Money raising efforts could start soon for a new section in La Crosse’s International Friendship Gardens.
The city’s park board has voted in favor of an Indigenous people’s garden concept to be placed near the dock of the La Crosse Queen in Riverside Park.
The president of the friendship gardens, Chuck Hanson, said during the meeting that the garden would feature a metal sculpture of Betsy Thunder, who was a medicine woman for the Ho-Chunk nation.
The Betsy Thunder sculpture would weigh about 400 pounds. Sculptor Dennis Downs has been chosen for the project. Hanson is starting fundraising for the estimated $300,000 cost of the garden proposal.
“She’s gonna be on a blanket, with her hand outstretched, in a healing gesture,” Hanson told the board late last week. “I think it’s a very powerful thing that they’re suggesting because they’ve explained to me that they want to express they’re part of the community, and this is part of healing.”

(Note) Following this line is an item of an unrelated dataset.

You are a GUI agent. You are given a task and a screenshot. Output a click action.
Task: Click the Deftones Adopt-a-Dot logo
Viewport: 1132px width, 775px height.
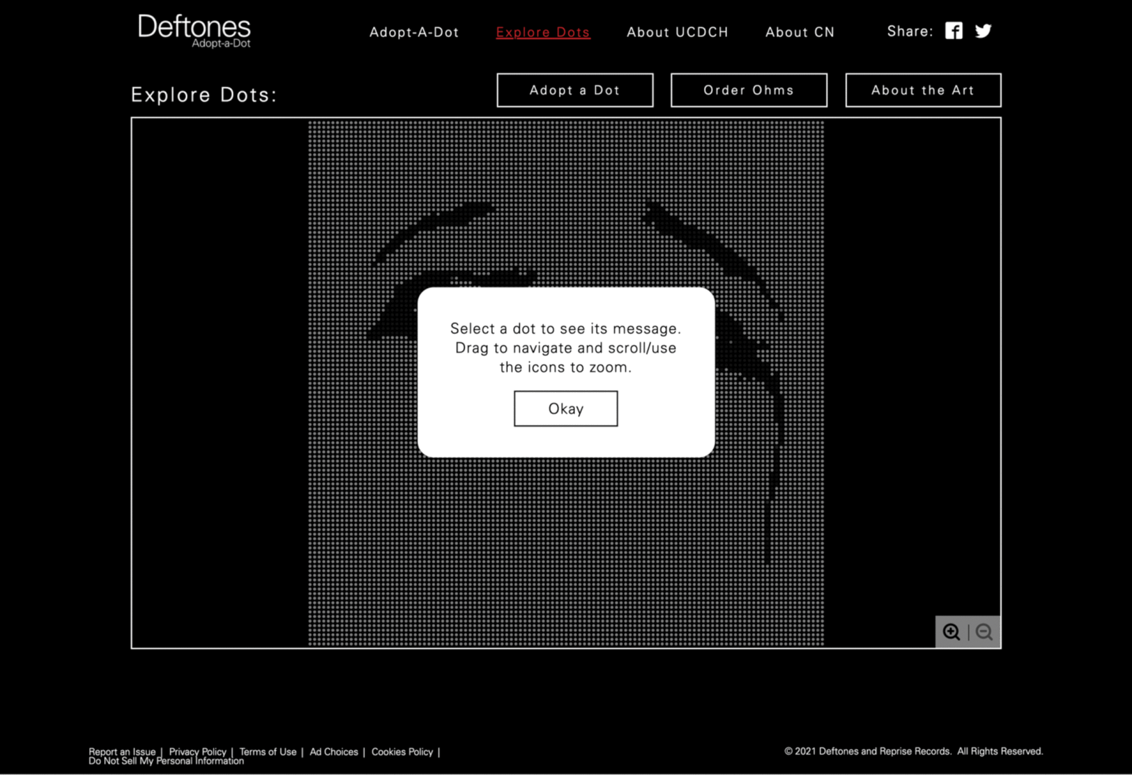click(194, 31)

Hanson added that Ho-Chunk was given the task of deciding what would be placed in the Indigenous garden.
He said this is a good time for such a garden to be developed because “the old cement Indian is down,” referring to the Hiawatha statue, which was removed from the riverfront in 2020, after standing on that spot for about 60 years.
There were many protests about Hiawatha over the years, mainly criticizing the statue as a caricature of Native Americans.
A final city hall vote on the garden plans could happen as soon as January.